Von fünf Kampfrichtern
entscheiden drei
gegen den Schwaben
17 Jahre später wäre es dem gebürtigen Stuttgarter fast gelungen, als Segler gar Teil des weltweit größten Sportereignisses zu sein. Im Ausscheidungsrennen gegen Norbert Wagner ging es darum, wer bei den Olympischen Spielen 1972 in München und Kiel (Segelwettbewerbe) in der Solingklasse für Deutschland segelt. „Es waren Zentimeter“, erinnert sich der Schwabe und erzählt, dass von den fünf Kampfrichtern „die zwei Bayern mich, die drei Kieler dagegen meinen Kontrahenten, hauchdünn vorn gesehen haben.“ Heute noch ist zu spüren, ist an Daumen und Finger zu sehen, wie gern er bei Olympia dabei gewesen wäre. Der Mann, den das Handelsblatt vor fünf Jahren als „graue Eminenz der deutschen Wirtschaft“ bezeichnet hat, und über den die Frankfurter Allgemeine 1993 schrieb: „Er strahlt unauffällige schwäbische Solidität aus und bleibt lieber im Hintergrund.“ Im Wettkampf hielt er sich aber nicht immer zurück. Vor allem im Segeln war er vorne dran. Bei fünf Weltmeisterschaften vertrat er Deutschland mit dem Starboot (1960 Rio de Janeiro, 1963 Cascais, 1967 Kopenhagen) oder in der Soling-Klasse (1971 Oyster Bay bei New York, 1979 Poole in England).
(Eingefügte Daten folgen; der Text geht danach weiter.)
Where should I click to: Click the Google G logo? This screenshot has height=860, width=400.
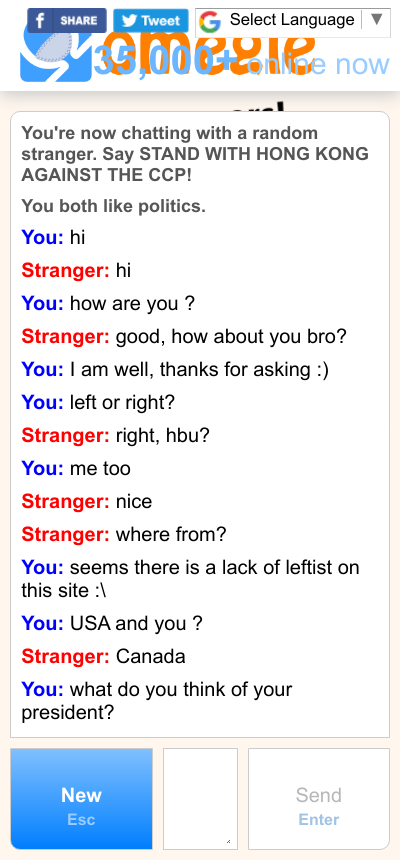click(x=210, y=21)
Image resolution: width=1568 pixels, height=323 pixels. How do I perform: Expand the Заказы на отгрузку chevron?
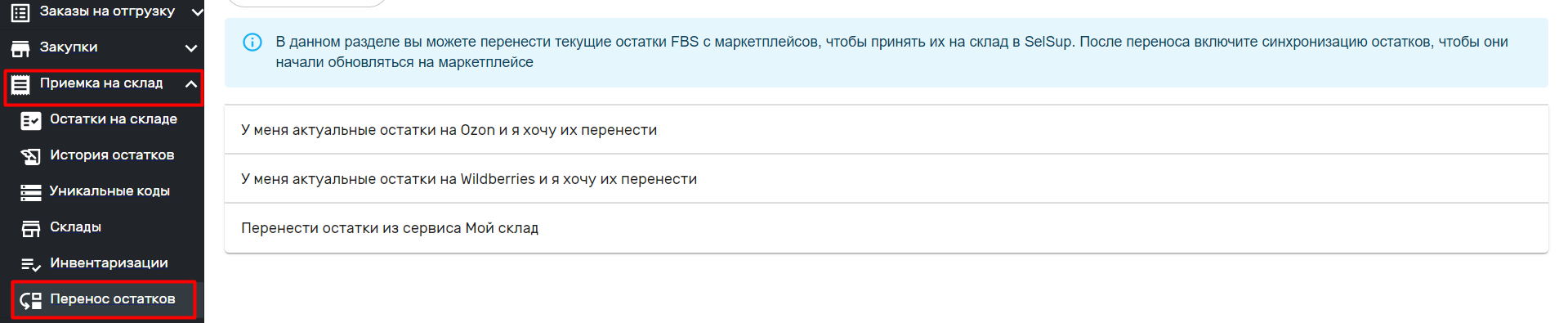tap(197, 12)
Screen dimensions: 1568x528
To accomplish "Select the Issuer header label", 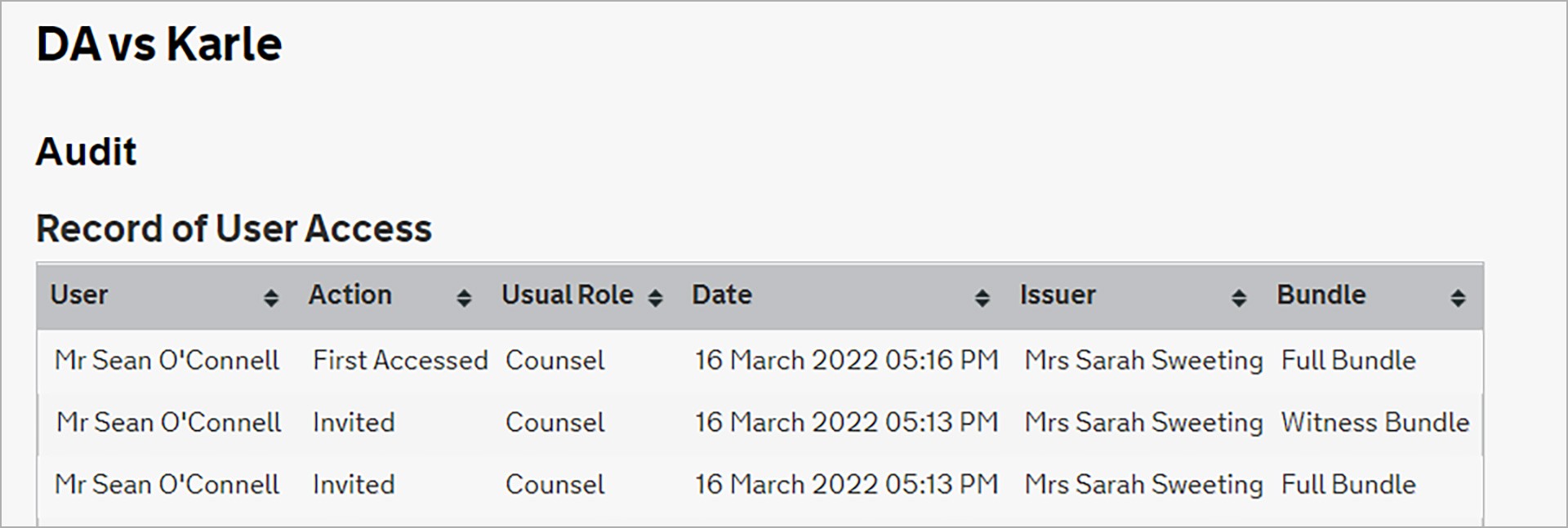I will point(1058,295).
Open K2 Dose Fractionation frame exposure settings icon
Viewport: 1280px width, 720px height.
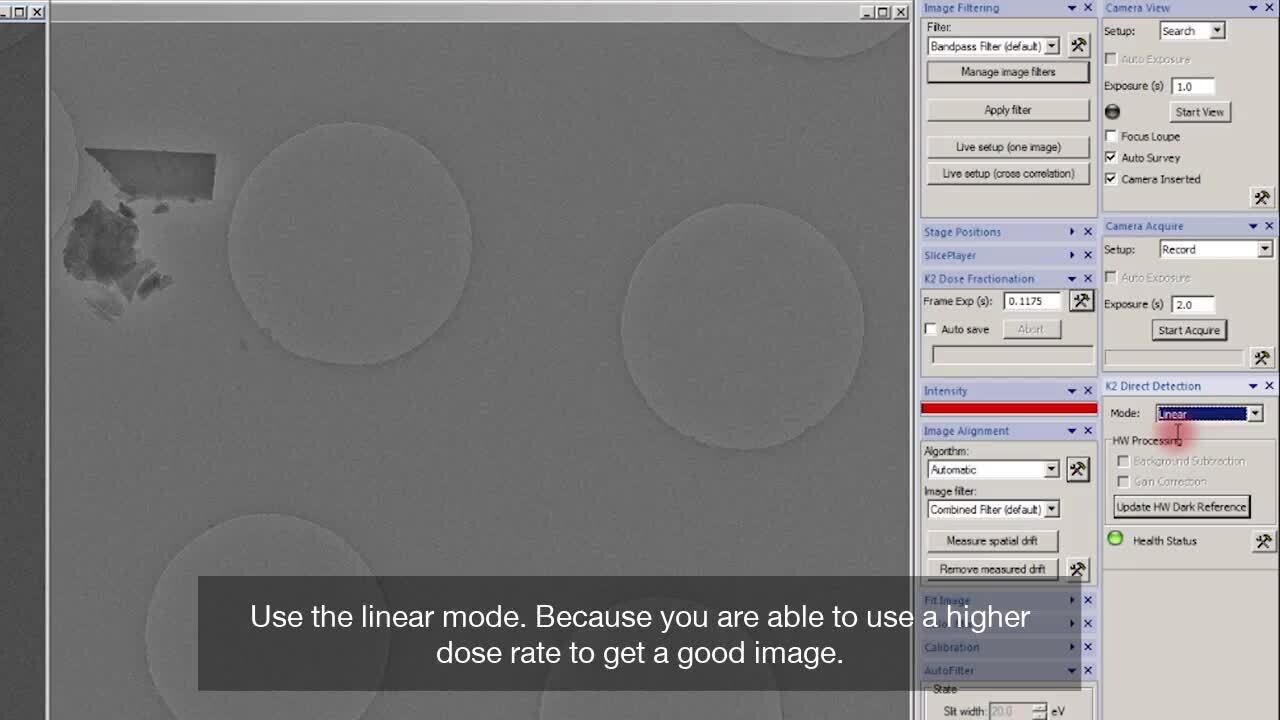1080,301
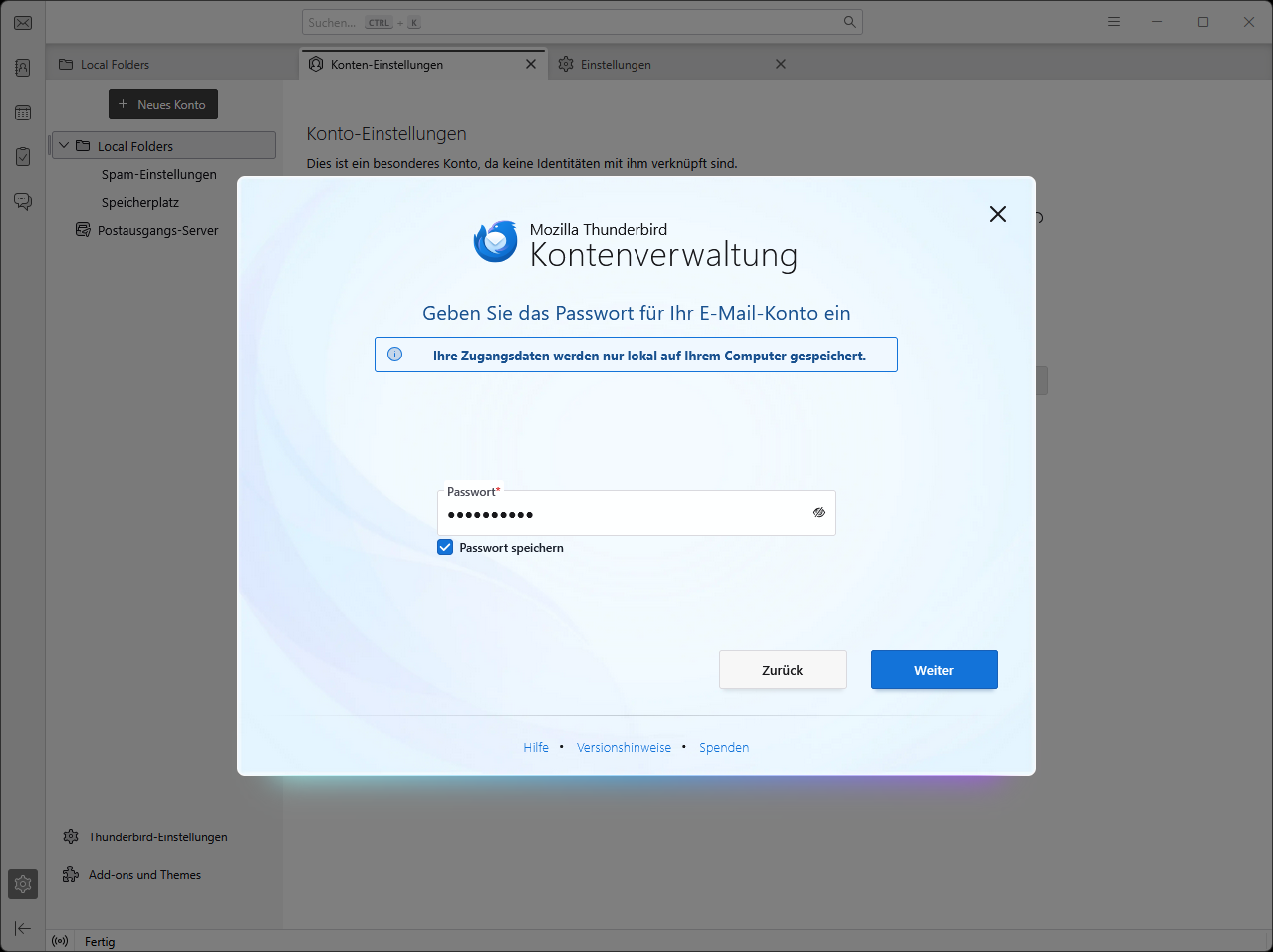Click the Settings gear in spaces toolbar
This screenshot has width=1273, height=952.
(23, 884)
Die Frage, wie ein Backnanger zum Segeln kommt, hat der Jurist vorhergesehen, kann er die Grundkenntnisse ja nicht auf der Murr oder dem Ebnisee erworben haben: „1944 ist meine Mutter mit uns wegen des Kriegs in unser Sommerhäuschen am Starnberger See gezogen. Auch weil mein Vater bei der Armee in Russland war.“ Dort vor den Toren Münchens waren Martin Adolff und sein Bruder Paul Mitglied beim Bayerischen Yacht-Club. Und als Paul Adolff 1943 bei einem Einsatz als Fallschirmjäger bei Catania (Sizilien) starb, vererbte er seine Jolle seinem ältesten Neffen. Der fand erst nach und nach Gefallen am Segeln. Dann kaufte er sich zwei Fachbücher von Manfred Curry („heute noch die beste Segelliteratur, die ich kenne“) und lernte.
An der Leidenschaft fürs Segeln änderte sich nichts, als es nach dem Abitur 1952 in Starnberg wieder ins Schwabenland ging. Vor dem Studium galt es dort erst einmal, eine Lehre als Betriebselektriker im Familienunternehmen zu absolvieren. Zwei Jahre, die das spätere Führungsmitglied in Weltkonzernen nicht missen mag, lernte er da doch auch die Seite der Arbeitnehmer kennen. Und: „Ich hatte einen tollen Obermeister, den Herrn Hägele. Er hat mich neutral, streng und gut behandelt.“ Überhaupt denkt er gern an seine zweite Zeit am Murrufer zurück. Die endete 1972 mit dem Wechsel zur Wacker Chemie nach München. Vergessen hat der Vater eines Sohnes und einer Tochter die alte Heimat nicht: „Meine Frau und ich kommen immer gerne nach Backnang.“ Zurück in die Stadt, der nicht viel fehlte und sie hätte 1972 fast einen Olympioniken im Segeln in ihren Reihen gehabt.


Auch mit fast 85 Jahren findet Peter Adolff bei Mächtigen und Wichtigen wie Henry Kissinger (Mitte) und Günther Oettinger immer noch ein Ohr.